### AIM OF THE EXERCISE:
Could you rewrite the car rally passage below from "CLUTCHING a banner" to "visitors from China.", putting "tomb" in place of "mausoleum"?

### TEXT FOR ANALYSIS:
CLUTCHING a banner emblazoned with the crescent flag, three children dressed in crisp green and white step out of their car outside the Bab-i-Iman entrance to the Quaid-i-Azam’s mausoleum. Also present are several news channels’ DSNG vans, and Rangers and police vehicles. We all await visitors from China.

“We got these clothes for Independence Day,” says Ayesha Tahir, one of the children. “Today we decided to wear them again to welcome our friends here.”

Their father smiles and explains that Junaid, his youngest son, has been following the Pakistan-China Friendship Car Rally, or the Ningxia Car Rally as it is also known as, right from when the 20 or so white FAW vehicles entered Pakistan through the Khunjerab pass a week ago. “He is the one who got us all charged up as well,” says Tahir Sardar, an engineer by profession. “We just had to come here to meet the visitors. China is Pakistan’s best friend, after all. How could we have passed up this opportunity?”

Stored items
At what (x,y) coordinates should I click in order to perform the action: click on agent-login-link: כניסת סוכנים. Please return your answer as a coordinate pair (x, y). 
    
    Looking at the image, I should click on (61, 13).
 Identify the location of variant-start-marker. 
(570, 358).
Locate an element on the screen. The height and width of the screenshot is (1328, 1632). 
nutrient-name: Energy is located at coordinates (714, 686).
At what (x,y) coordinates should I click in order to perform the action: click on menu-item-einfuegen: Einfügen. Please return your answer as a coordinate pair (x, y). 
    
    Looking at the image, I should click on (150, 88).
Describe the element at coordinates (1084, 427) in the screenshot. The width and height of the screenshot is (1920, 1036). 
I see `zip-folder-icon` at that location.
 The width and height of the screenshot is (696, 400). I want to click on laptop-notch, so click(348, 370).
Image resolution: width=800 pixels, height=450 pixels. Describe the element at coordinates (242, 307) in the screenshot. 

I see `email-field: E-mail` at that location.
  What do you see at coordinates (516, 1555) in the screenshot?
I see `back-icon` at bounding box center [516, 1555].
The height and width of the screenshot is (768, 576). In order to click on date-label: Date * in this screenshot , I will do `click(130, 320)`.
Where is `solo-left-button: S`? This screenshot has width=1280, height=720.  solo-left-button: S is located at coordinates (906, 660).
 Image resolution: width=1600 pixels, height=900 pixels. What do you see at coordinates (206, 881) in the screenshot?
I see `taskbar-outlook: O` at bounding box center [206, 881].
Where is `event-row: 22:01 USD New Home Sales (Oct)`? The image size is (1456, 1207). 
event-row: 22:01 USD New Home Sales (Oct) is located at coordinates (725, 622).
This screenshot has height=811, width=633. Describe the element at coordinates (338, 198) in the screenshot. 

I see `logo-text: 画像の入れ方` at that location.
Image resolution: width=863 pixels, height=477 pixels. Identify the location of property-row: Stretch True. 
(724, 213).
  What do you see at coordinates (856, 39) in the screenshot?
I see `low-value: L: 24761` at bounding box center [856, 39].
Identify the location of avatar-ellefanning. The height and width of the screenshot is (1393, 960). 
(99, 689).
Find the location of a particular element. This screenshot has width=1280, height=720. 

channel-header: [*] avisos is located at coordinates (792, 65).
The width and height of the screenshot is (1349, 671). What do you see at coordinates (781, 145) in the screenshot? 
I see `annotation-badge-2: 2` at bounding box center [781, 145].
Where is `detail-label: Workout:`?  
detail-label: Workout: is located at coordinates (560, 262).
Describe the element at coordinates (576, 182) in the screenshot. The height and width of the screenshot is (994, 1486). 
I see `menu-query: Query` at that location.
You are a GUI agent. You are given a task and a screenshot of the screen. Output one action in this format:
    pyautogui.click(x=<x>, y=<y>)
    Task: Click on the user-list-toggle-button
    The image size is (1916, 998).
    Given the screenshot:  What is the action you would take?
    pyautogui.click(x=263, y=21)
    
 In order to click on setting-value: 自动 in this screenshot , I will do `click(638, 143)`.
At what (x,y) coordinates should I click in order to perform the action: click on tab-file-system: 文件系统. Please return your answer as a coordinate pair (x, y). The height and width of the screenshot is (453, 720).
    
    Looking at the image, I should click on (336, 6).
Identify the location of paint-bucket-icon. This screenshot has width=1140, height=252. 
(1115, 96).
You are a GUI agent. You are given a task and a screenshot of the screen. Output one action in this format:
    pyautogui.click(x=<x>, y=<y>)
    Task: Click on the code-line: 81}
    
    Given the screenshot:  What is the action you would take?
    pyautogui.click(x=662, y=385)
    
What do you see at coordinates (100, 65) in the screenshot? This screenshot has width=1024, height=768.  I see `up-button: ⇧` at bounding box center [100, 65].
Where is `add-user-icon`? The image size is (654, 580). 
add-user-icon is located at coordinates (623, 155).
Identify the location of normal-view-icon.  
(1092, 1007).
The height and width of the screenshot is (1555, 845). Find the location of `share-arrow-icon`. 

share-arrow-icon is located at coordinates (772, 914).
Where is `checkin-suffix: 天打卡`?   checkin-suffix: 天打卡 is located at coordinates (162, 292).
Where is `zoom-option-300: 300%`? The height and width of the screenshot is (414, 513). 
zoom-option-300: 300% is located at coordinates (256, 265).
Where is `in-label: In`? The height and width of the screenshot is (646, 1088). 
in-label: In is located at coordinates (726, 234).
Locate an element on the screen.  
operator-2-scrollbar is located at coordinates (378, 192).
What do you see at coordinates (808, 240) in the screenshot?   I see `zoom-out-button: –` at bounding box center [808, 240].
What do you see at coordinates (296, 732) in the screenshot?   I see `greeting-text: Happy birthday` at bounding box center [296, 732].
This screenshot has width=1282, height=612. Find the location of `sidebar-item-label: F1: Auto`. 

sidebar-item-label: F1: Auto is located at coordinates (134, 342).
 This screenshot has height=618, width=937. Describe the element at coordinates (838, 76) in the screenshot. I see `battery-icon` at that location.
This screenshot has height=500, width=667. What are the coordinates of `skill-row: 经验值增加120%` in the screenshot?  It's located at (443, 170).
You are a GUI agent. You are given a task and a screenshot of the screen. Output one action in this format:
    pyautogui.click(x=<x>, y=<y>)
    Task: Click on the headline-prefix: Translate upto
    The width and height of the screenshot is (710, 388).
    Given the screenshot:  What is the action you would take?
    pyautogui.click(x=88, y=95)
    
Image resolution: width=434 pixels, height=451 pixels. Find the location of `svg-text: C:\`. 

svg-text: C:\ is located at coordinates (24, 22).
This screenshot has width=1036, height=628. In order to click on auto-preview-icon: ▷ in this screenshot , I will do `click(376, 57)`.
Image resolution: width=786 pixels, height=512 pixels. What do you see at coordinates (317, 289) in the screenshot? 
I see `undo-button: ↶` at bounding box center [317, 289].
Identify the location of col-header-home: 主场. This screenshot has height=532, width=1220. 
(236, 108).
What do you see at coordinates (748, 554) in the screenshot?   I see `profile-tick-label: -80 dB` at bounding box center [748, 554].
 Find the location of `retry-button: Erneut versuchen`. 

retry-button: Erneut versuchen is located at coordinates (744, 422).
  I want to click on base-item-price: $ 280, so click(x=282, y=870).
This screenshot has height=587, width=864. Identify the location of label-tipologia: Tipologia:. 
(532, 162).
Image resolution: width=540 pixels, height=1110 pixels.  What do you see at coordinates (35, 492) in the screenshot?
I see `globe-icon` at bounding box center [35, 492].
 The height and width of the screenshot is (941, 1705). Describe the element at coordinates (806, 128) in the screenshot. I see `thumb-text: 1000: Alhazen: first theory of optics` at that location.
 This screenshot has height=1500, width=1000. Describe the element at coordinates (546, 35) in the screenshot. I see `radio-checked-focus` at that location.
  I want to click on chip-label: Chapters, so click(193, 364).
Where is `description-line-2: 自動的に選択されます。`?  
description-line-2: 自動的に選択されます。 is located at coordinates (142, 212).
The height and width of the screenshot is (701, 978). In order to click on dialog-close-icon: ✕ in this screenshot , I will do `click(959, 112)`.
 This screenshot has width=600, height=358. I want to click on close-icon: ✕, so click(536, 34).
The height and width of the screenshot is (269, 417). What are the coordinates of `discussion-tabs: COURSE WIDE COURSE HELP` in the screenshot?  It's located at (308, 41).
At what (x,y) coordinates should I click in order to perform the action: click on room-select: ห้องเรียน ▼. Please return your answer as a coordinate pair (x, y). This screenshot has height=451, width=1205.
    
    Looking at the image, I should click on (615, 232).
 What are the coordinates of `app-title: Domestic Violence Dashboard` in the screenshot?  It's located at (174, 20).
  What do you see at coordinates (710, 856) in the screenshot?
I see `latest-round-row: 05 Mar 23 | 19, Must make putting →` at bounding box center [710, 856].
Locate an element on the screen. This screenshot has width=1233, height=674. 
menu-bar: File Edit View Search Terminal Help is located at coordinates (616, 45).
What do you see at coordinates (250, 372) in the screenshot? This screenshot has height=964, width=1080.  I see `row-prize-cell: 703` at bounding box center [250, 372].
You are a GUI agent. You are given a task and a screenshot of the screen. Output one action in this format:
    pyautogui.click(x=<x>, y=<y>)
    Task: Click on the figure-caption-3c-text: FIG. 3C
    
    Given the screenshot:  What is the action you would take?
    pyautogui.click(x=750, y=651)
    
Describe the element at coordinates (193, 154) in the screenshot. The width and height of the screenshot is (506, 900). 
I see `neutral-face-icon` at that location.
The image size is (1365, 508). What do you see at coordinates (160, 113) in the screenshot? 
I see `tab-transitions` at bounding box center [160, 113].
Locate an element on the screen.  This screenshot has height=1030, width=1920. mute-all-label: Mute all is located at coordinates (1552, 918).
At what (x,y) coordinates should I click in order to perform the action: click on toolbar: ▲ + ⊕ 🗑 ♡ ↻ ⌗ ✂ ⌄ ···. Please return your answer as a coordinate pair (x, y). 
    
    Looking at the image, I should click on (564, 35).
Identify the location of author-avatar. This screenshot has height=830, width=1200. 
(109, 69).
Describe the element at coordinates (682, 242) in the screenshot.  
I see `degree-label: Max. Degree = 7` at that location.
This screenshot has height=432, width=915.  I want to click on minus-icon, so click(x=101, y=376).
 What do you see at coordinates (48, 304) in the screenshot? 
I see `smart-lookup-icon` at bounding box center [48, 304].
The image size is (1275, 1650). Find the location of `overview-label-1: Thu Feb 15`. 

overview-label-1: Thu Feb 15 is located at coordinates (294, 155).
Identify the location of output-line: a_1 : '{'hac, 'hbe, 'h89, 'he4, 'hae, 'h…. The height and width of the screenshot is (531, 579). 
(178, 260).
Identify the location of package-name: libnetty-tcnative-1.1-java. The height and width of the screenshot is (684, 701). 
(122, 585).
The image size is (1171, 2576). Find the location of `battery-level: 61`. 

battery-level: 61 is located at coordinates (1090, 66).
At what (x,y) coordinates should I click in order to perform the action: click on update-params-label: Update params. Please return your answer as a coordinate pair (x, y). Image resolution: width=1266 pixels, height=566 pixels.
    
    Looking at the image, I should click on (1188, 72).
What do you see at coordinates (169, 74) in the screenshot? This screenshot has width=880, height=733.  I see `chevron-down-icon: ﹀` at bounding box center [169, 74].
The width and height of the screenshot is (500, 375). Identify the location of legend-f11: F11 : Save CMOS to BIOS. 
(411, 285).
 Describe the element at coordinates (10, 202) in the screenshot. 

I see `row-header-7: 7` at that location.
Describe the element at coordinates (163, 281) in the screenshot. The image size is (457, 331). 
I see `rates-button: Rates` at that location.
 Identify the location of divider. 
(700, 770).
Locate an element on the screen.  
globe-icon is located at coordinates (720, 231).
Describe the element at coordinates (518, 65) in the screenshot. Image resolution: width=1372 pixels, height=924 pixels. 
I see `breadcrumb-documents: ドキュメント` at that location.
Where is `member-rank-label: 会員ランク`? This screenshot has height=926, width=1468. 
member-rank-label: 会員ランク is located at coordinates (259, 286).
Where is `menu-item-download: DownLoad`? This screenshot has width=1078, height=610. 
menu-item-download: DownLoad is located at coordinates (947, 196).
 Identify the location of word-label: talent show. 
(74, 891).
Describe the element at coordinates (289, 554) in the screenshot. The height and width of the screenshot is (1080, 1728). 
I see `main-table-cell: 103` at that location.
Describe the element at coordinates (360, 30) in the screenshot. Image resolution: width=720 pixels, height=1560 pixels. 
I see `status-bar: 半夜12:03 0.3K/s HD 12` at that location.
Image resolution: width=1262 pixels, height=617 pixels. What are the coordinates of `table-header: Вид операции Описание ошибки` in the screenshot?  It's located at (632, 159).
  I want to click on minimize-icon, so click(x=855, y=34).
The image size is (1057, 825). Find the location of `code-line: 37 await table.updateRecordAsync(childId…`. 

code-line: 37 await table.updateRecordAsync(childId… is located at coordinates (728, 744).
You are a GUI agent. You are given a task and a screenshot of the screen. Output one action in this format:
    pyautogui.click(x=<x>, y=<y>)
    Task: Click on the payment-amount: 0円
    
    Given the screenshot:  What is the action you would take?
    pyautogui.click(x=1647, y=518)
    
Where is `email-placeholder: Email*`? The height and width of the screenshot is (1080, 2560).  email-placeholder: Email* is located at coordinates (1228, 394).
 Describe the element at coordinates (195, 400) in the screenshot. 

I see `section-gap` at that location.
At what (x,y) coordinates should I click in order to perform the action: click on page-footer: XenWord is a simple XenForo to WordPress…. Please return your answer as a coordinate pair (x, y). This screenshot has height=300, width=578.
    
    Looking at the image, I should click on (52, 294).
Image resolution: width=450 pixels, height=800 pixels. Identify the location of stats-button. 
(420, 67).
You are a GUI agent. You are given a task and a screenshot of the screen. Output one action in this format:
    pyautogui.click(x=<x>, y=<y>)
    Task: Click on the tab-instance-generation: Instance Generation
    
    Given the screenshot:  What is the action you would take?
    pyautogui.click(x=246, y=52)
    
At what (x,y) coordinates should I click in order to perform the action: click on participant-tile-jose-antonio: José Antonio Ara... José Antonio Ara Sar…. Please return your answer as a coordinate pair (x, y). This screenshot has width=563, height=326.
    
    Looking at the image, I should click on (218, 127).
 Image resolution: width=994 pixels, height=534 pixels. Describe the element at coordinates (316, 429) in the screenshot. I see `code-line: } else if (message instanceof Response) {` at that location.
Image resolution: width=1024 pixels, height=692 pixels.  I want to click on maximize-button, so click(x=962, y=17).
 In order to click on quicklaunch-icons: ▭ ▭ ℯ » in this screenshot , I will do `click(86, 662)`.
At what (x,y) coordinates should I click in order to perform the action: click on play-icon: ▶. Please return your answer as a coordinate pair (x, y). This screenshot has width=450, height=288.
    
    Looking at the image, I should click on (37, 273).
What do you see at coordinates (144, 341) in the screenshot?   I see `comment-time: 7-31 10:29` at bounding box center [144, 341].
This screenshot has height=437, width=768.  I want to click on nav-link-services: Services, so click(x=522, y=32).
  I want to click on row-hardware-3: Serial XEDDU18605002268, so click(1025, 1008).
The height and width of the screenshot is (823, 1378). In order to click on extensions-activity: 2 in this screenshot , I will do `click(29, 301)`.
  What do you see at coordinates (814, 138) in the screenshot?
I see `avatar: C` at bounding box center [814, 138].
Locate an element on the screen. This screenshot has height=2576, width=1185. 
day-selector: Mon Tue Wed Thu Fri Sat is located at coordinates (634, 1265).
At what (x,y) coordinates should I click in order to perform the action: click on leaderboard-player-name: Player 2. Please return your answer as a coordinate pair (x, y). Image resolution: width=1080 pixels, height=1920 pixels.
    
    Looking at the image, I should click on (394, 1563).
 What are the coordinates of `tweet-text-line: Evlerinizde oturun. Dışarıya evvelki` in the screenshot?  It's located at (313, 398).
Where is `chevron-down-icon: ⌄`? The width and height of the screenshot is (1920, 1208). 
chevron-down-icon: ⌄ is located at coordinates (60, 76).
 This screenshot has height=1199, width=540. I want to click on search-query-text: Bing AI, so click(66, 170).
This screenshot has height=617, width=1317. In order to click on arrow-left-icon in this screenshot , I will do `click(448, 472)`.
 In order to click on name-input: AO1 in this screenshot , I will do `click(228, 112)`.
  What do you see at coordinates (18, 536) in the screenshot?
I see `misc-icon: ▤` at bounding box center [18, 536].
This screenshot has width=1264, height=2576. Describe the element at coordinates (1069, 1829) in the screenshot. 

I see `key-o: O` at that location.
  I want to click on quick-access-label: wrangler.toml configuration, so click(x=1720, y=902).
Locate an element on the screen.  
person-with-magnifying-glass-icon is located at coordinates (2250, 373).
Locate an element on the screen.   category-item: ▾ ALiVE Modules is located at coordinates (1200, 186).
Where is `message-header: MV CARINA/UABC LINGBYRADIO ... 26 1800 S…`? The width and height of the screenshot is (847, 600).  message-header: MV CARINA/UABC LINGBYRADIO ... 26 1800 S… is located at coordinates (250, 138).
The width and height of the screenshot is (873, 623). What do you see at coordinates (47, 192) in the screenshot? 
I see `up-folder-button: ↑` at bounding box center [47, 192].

### RESULT FOR THIS TASK:
CLUTCHING a banner emblazoned with the crescent flag, three children dressed in crisp green and white step out of their car outside the Bab-i-Iman entrance to the Quaid-i-Azam’s tomb. Also present are several news channels’ DSNG vans, and Rangers and police vehicles. We all await visitors from China.